In other words, and soon, running OpenBSD on those Macs will be as easy as running Pop!_os on a system76 laptop. However, in the meantime, OpenBSD is still putting efforts into making this compatibility come true.

A new RISC-V64 Platform Edition for 64-bit RISC-V systems

OpenBSD 7.0 now has the RISC-V architecture offering, which comes under open-source licenses.
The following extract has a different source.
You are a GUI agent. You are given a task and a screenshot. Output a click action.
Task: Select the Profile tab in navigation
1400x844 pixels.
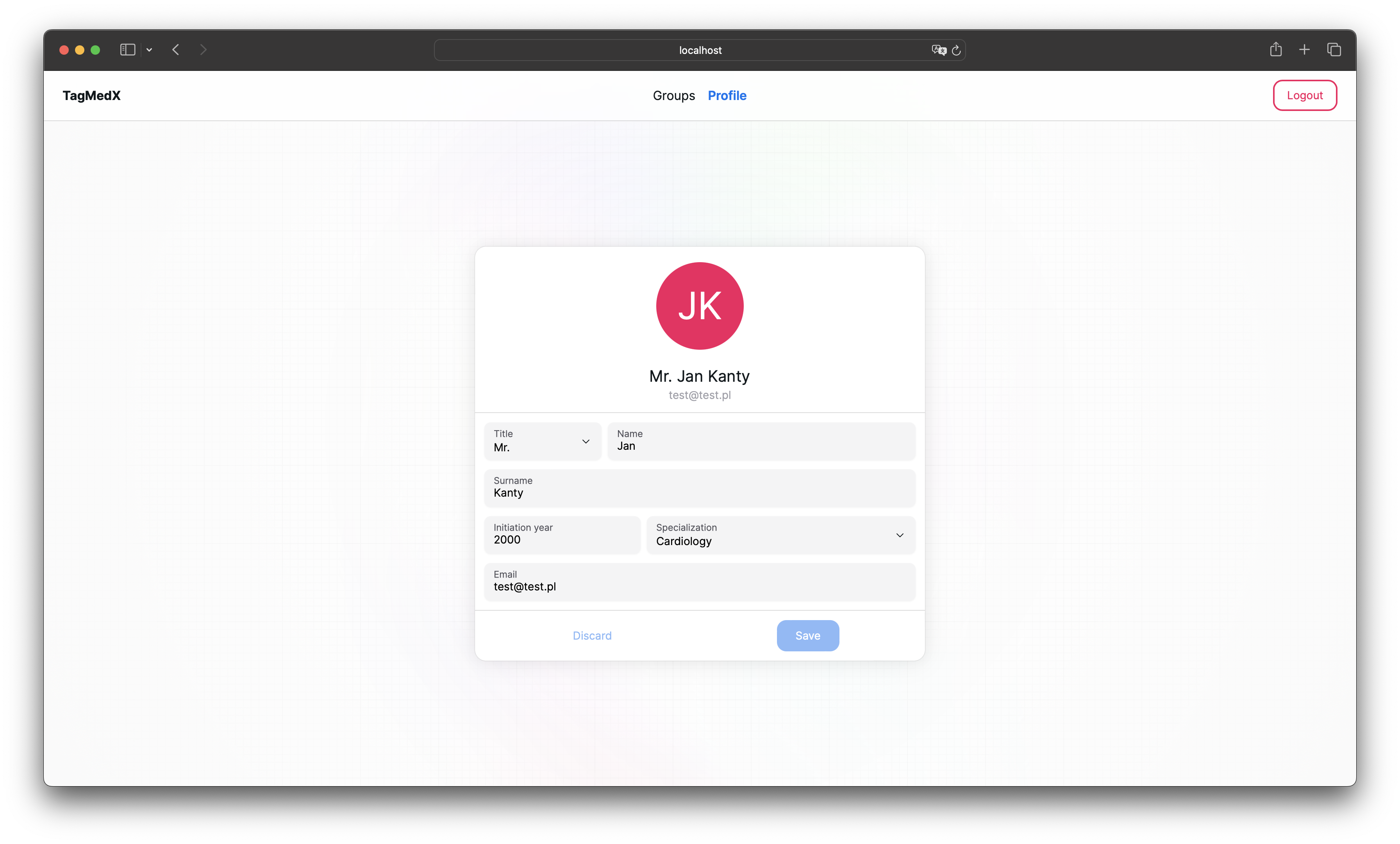click(x=726, y=95)
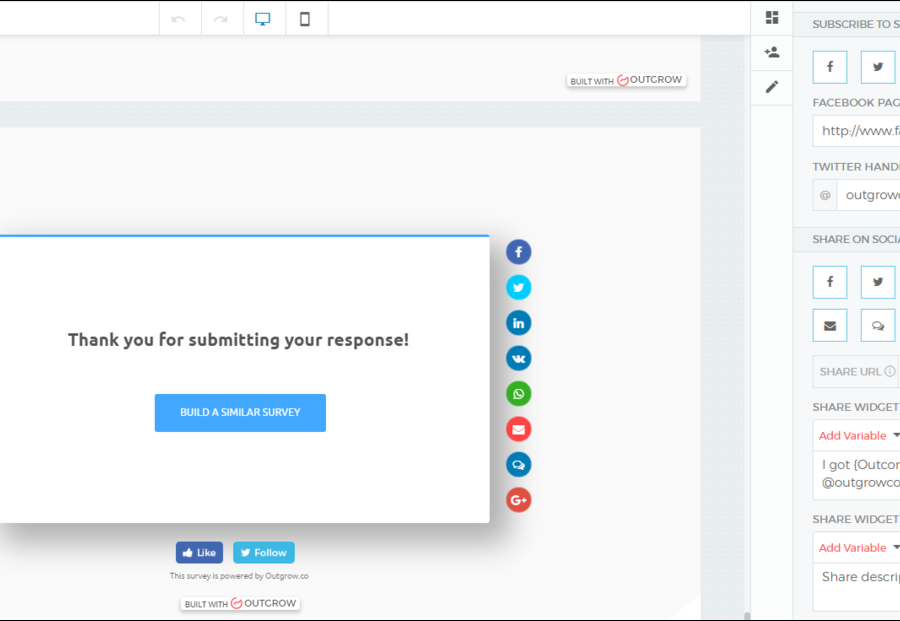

Currently, riscv64 for OpenBSD runs on SiFive and Microsemi. So, the added support should be useful.

Other Changes

There are other changes that are no less important, including:

  • OpenBSD has disabled Base-GCC on the amd64 architecture.
  • You will not encounter a kernel panic after a VFS shutdown.
  • The OpenBSD/SGI platform target is discontinued.
  • The Direct Rendering Manager (DRM) is updated to Linux 5.10.65.
  • AMDGPU has now support for Navi 12, Navi 21, Cezanne, and Arcturus.
  • There are new packages like Emacs 27.2, GNOME 40.4, KDE Applications 21.08.1, LLVM/Clang 11.1.0, GCC 8.4.0, Python 2.7.18, Xfce 4.16, and a lot more.
  • More improvements for hardware drivers and SMP.

If you want to know all the technical details (including bug fixes), you should refer to the official announcement.

Summing Up

In brief, the security-focused operating system OpenBSD is making its way towards success.

OpenBSD 7.0 presented more features and more support than before. You can try to install it if you are keen to know the interoperability of this system’s components.

More from It's FOSS...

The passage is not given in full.